In FFXIV, what sticks with me is the times I am asked to mediate disputes. To help refugees not solely through feeding them and locking them away, but providing them active roles in rebuilding their lives. To heal a nation whose citizens have been misled into centuries of unfounded war. I cook not merely to feed soldiers, but to help a restaurant combat a crooked food critic. I scavenge battlefields for relics not to fund war, but to fund reconstruction.
This is not to say that FFXIV doesn't engage in warcraft or even revel in military glory. But it earns the right to do so because it always, always makes sure to ask where does this conflict end, where does the healing begin, and it always tries to provide an answer. War in Warcraft feels obligatory and omnipresent, and yet is not treated with the gravity it deserves. When Warcraft countenances the existence of the displaced, of the downtrodden, of the innocent, it is not in a way that maps onto the real world. People die when they are killed, and that is that. When a war ends, that war ends, and some other war begins. The prior war only exists insofar as it can be used to justify further war.
I do not necessarily like FFXIV for its gameplay, though it does eventually have good gameplay. I do not necessarily like FFXIV for its main storyline, though its main storyline does eventually get very good. I like FFXIV because it feels like a living, breathing world, because its inhabitants desire and live lives outside of conflict. Even its antagonists are often driven to use force because they want to resolve a conflict, because they want healing or respite or order -- but this is presented as motivation, it is not presented as justification.

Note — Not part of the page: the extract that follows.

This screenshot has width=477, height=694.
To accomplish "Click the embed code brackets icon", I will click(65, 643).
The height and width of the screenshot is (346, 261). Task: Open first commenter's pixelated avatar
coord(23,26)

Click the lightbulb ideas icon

In FFXIV, I help a restaurant maintain its professional credibility. I help a journalist get a hot scoop about how a farmer seeking better crops is hampered by religious dogma. I help a geisha-in-training express herself through her attire and eventually learn why people value tradition. I help a woman restore heirlooms because people do not merely need food and shelter after apocalypse, they need memories upon which to build a new world. I attempt to bridge the gap between two peoples who were formerly at war by revealing a shared history, and I do not necessarily succeed right away -- that story proceeds to this day. I help a man convince a fishing community that we cannot merely deal in the short-term solution of providing a voluminous food supply, we need a well-rounded diet to prevent malnutrition.

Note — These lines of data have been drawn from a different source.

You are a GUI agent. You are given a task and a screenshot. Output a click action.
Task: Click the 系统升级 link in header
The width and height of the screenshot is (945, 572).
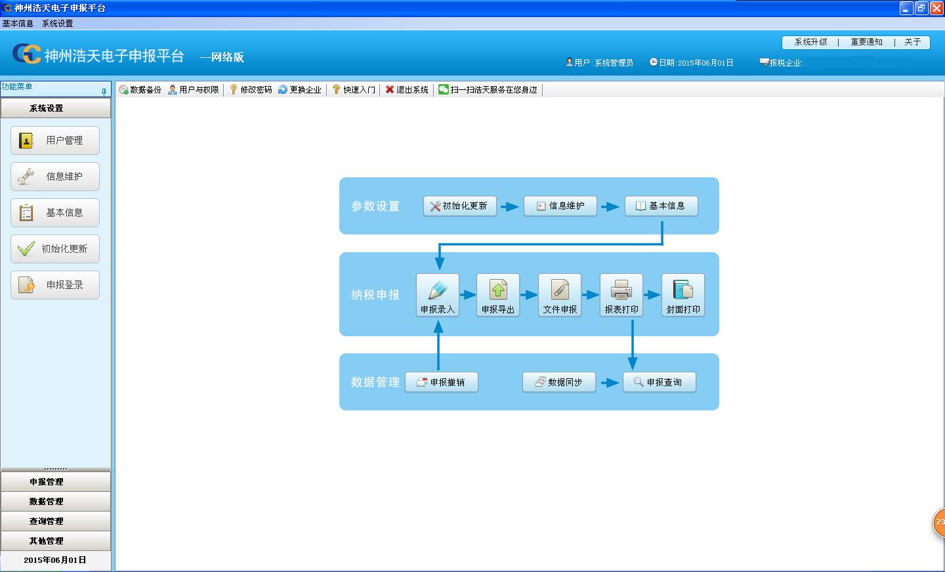(810, 42)
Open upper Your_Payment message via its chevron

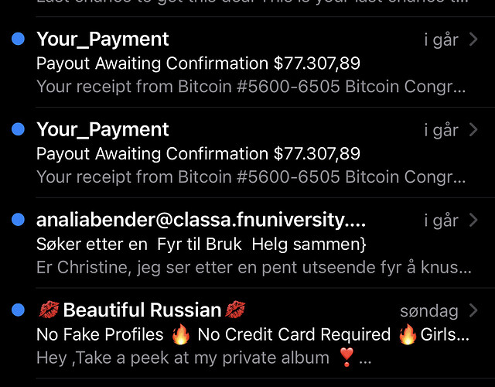[473, 39]
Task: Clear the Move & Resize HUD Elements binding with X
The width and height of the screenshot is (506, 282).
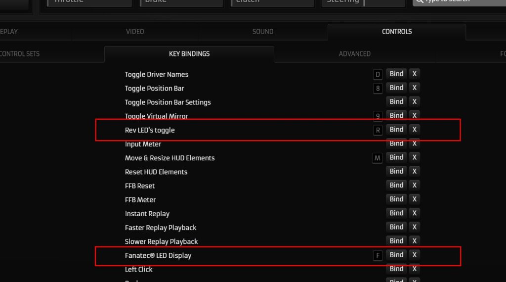Action: (415, 157)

FFXIV is packed to the fucking brim with stories about people who live despite conflict, not in service to conflict. These stories (generally, but not always) are thoughtfully written and lovingly localized. And as a player, you not only get to take part in seeing those stories, you can tell your own -- players hold costume competitions, seek work as interior designers, hell, you can busk in this game if you want to. I do not think it is perfect, and I do not always agree with its conclusions. But as a game that deals with war it shows its work in a way that most games refuse to, and I am still exploring it because I want to know more about its lives, its peoples, and its histories.